Description: There is no set between an ordinal class and its successor. Generalized Proposition 7.25 of TakeutiZaring p. 41. (Contributed by NM, 21-Jun-1998) (Proof shortened by JJ, 24-Sep-2021)

		Ref	Expression
	Assertion	ordnbtwn	\|- ( Ord A -> -. ( A e. B /\ B e. suc A ) )

Proof

Step	Hyp	Ref	Expression
1		ordirr	\|- ( Ord A -> -. A e. A )
2		ordn2lp	\|- ( Ord A -> -. ( A e. B /\ B e. A ) )
3		pm2.24	\|- ( ( A e. B /\ B e. A ) -> ( -. ( A e. B /\ B e. A ) -> A e. A ) )
4		eleq2	\|- ( B = A -> ( A e. B <-> A e. A ) )
5	4	biimpac	\|- ( ( A e. B /\ B = A ) -> A e. A )
6	5	a1d	\|- ( ( A e. B /\ B = A ) -> ( -. ( A e. B /\ B e. A ) -> A e. A ) )
7	3 6	jaodan	\|- ( ( A e. B /\ ( B e. A \/ B = A ) ) -> ( -. ( A e.
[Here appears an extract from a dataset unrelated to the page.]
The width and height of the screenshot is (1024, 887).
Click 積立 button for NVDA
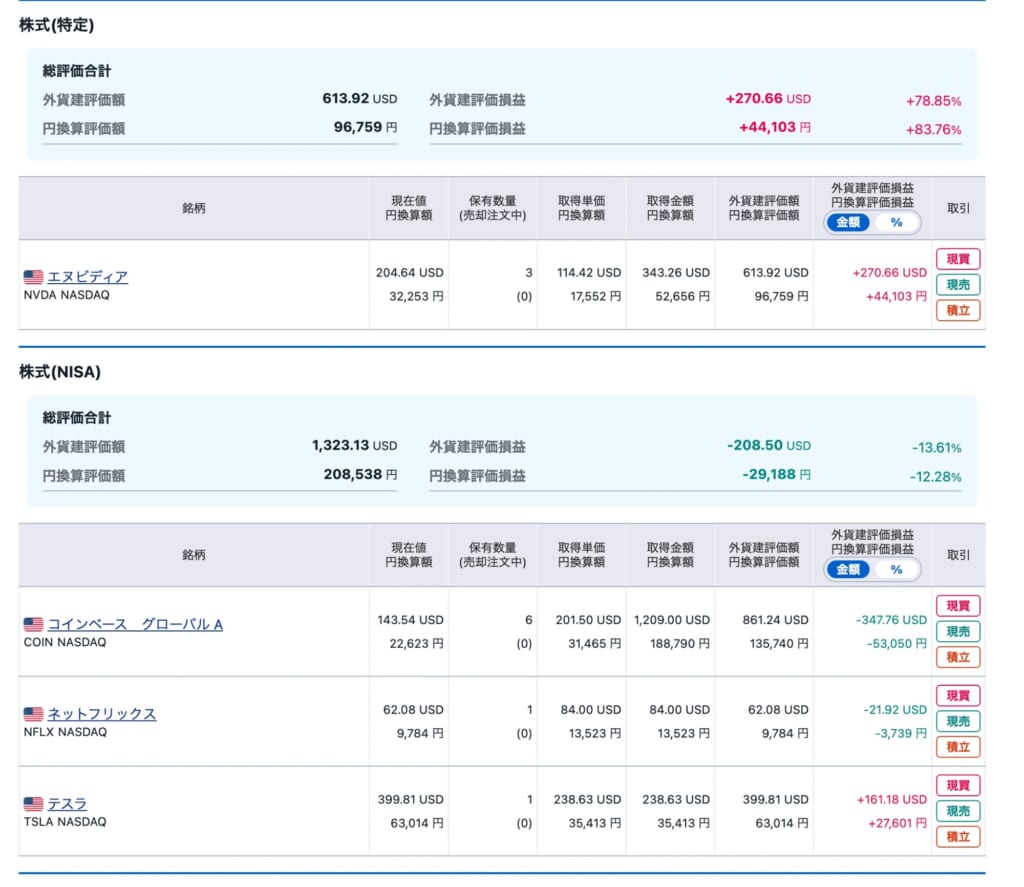[958, 310]
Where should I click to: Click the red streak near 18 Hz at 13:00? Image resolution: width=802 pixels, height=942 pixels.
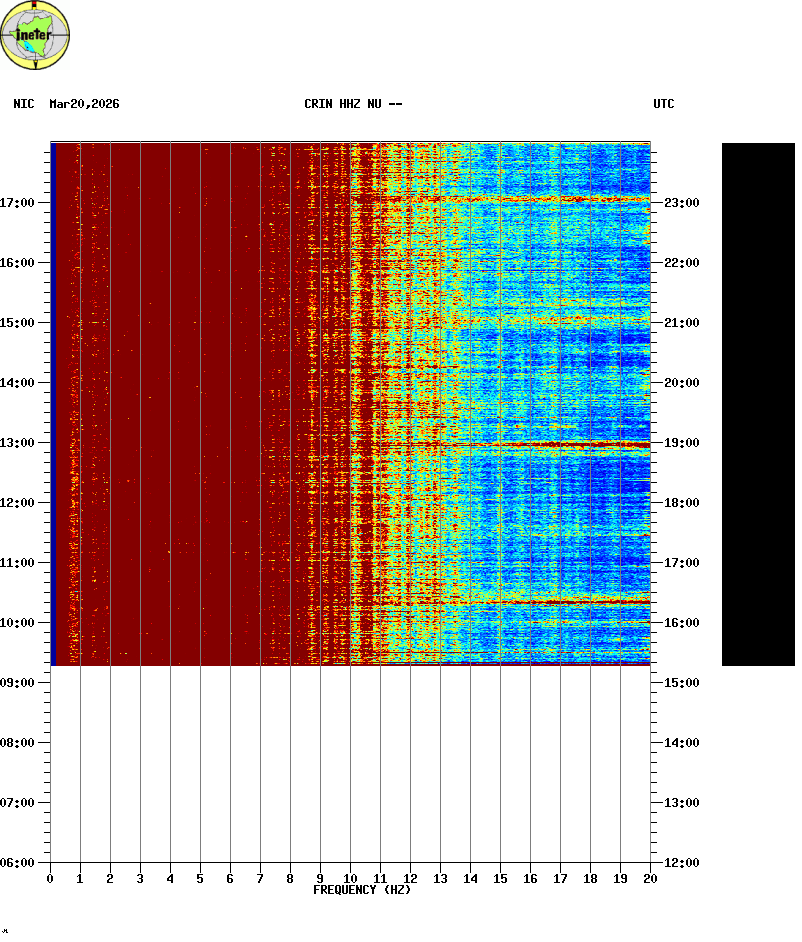(x=590, y=444)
B /\ B e. A ) -> A e. A ) )
8	2 7	syl5com	\|- ( Ord A -> ( ( A e. B /\ ( B e. A \/ B = A ) ) -> A e. A ) )
9	1 8	mtod	\|- ( Ord A -> -. ( A e. B /\ ( B e. A \/ B = A ) ) )
10		elsuci	\|- ( B e. suc A -> ( B e. A \/ B = A ) )
11	10	anim2i	\|- ( ( A e. B /\ B e. suc A ) -> ( A e. B /\ ( B e. A \/ B = A ) ) )
12	9 11	nsyl	\|- ( Ord A -> -. ( A e. B /\ B e. suc A ) )